Odpady przemysłowe, w tym ścieki z przemysłu, powinny być dokładniej monitorowane, a dla osób zanieczyszczających środowisko powinny być przewidziane wysokie kary – mówi dr Wojciech Hryb z Politechniki Śląskiej. Jak dodaje, najwięcej odpadów przemysłowych wytwarza branża górnictwa i wydobycia.
„Konieczny jest stały monitoring jakości wód w rzekach polskich, monitoring ścieków zrzucanych przez zakłady przemysłowe oraz wysokie kary dla zanieczyszczających środowisko” – mówi w rozmowie z PAP naukowiec zajmujący się tematyką odpadów, dr inż. Wojciech Hryb z Katedry Technologii i Urządzeń Zagospodarowania Odpadów PŚ (Wydział Inżynierii Środowiska i Energetyki).
„Tylko w 2020 roku wytworzono w Polsce blisko 110 mln ton odpadów przemysłowych. To dziesięć razy więcej, niż odpadów komunalnych. Najwięcej odpadów przemysłowych powstaje w branży górnictwa i wydobycia – blisko 61 mln ton” – informuje badacz.

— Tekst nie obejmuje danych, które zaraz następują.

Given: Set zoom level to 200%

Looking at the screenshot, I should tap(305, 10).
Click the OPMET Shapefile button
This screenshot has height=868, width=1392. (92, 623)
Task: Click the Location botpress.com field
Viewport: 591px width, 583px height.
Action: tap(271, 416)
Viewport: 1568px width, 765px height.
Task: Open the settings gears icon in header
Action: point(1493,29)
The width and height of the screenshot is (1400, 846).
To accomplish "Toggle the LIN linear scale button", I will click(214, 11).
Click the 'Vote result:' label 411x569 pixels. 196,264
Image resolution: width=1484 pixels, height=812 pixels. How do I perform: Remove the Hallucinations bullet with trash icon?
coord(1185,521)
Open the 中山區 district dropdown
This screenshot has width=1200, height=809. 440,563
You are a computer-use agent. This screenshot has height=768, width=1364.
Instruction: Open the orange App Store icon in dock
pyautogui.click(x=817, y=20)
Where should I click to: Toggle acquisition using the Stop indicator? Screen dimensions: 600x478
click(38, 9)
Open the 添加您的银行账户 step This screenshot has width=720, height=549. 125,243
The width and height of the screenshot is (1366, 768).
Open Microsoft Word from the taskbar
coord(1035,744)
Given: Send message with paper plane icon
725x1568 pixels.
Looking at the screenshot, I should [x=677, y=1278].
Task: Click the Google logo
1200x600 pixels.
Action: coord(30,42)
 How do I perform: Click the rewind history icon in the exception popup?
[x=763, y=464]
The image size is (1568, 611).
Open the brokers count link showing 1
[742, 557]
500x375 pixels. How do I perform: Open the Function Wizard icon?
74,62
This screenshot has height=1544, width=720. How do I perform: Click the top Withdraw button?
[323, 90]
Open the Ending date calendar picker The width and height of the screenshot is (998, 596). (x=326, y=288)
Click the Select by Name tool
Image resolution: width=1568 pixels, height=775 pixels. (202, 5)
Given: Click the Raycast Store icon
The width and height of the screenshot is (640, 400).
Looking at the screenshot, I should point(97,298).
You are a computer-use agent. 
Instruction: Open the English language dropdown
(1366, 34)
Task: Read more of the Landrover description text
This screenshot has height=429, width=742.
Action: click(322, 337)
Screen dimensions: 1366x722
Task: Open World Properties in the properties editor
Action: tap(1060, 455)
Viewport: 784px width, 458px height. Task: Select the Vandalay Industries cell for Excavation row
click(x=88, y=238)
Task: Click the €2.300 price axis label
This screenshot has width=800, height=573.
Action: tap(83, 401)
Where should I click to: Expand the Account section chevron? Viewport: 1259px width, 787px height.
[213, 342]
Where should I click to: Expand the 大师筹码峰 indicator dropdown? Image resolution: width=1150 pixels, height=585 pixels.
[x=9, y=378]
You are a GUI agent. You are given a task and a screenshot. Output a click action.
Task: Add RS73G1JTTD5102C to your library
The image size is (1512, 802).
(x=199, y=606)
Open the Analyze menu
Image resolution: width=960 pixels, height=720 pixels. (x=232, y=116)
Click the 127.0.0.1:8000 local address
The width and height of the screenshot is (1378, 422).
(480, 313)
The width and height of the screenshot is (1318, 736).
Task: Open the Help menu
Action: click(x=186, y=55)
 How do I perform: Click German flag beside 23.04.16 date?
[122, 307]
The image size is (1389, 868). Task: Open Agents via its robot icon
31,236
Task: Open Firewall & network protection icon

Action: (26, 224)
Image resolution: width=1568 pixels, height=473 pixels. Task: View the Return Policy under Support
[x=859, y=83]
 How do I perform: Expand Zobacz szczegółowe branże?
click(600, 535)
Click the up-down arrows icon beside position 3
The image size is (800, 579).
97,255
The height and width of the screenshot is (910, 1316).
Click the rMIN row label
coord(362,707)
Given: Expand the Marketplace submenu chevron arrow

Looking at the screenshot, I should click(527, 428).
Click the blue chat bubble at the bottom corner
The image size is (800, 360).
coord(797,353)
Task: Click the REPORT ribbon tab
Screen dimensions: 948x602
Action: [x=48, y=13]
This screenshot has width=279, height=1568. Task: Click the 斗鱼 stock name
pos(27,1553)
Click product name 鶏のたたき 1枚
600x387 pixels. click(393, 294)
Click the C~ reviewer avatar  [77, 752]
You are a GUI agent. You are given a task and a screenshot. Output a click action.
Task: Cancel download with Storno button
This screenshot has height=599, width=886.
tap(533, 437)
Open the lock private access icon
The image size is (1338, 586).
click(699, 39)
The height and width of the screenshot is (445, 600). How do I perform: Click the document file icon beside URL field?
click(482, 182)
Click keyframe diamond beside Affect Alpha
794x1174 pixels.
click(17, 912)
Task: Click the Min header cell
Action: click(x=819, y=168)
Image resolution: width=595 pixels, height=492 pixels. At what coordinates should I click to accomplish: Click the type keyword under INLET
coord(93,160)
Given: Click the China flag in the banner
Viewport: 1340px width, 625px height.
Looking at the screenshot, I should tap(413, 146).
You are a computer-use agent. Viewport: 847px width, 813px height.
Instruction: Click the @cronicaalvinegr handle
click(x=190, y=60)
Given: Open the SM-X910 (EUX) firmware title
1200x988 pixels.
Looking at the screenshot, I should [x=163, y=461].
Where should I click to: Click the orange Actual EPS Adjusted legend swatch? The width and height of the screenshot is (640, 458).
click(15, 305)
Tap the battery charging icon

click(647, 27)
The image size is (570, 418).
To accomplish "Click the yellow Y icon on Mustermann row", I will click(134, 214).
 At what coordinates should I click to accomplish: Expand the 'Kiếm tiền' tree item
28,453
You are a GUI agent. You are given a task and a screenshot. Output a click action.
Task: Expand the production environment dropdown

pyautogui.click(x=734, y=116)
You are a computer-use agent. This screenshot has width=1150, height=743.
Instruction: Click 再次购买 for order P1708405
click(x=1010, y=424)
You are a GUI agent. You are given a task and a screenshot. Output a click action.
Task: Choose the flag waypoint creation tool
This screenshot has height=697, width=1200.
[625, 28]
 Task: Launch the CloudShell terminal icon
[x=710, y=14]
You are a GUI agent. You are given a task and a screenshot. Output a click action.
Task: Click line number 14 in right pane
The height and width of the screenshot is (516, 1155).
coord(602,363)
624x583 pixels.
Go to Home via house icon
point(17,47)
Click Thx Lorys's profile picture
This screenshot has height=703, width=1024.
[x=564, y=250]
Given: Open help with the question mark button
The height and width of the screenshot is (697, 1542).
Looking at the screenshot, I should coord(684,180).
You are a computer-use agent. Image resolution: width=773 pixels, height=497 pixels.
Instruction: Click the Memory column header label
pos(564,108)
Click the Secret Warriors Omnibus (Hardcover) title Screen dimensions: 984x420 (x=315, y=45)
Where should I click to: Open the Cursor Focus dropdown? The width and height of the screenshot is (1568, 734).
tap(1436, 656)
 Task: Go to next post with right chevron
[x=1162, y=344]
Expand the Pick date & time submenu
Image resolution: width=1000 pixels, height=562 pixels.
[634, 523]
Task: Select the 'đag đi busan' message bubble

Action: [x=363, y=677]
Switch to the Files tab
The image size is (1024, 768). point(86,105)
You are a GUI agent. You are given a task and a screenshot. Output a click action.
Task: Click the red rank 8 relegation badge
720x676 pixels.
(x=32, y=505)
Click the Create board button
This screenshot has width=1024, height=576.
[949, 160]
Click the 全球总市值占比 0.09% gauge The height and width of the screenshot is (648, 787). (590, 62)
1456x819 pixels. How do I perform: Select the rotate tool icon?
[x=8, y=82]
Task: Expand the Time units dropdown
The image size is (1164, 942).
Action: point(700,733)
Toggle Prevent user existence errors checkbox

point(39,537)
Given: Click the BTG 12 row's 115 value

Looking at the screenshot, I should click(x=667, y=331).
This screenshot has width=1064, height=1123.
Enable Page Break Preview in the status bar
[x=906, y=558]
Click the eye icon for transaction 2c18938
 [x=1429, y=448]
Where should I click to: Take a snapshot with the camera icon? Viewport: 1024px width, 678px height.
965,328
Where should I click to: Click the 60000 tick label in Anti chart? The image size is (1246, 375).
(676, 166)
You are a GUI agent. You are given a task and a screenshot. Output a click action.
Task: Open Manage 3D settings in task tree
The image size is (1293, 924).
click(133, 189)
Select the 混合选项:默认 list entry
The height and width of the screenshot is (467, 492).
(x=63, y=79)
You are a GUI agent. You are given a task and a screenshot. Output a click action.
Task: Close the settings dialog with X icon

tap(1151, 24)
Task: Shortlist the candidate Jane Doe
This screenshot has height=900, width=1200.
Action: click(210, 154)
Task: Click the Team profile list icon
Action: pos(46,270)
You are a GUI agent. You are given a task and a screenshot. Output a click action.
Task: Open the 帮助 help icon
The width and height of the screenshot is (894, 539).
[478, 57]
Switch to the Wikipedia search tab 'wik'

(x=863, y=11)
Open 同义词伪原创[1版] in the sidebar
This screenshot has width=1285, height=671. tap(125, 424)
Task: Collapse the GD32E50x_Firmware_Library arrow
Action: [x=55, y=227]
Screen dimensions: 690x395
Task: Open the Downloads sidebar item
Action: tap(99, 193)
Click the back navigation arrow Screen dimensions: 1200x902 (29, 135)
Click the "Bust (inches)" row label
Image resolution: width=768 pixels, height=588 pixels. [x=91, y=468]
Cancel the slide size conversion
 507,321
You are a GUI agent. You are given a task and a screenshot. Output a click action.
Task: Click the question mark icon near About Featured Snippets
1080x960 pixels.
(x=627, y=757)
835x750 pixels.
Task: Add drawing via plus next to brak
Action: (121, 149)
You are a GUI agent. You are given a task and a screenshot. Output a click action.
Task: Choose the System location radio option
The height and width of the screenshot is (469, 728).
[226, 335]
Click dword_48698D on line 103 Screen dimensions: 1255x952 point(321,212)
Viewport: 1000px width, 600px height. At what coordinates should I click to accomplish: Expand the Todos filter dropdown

Jak mówi, największa frakcja odpadów przemysłowych (ponad 27 proc.) to odpady z flotacyjnego wzbogacania rud metali nieżelaznych. Kolejne niemal 25 proc. to odpady powstające przy płukaniu i oczyszczaniu kopalin. „Nie jest więc zaskoczeniem, że ponad połowa polskich odpadów przemysłowych (56 proc.) powstaje w dwóch województwach: dolnośląskim i śląskim, gdzie rozwinięty jest przemysł wydobywczy” – mówi.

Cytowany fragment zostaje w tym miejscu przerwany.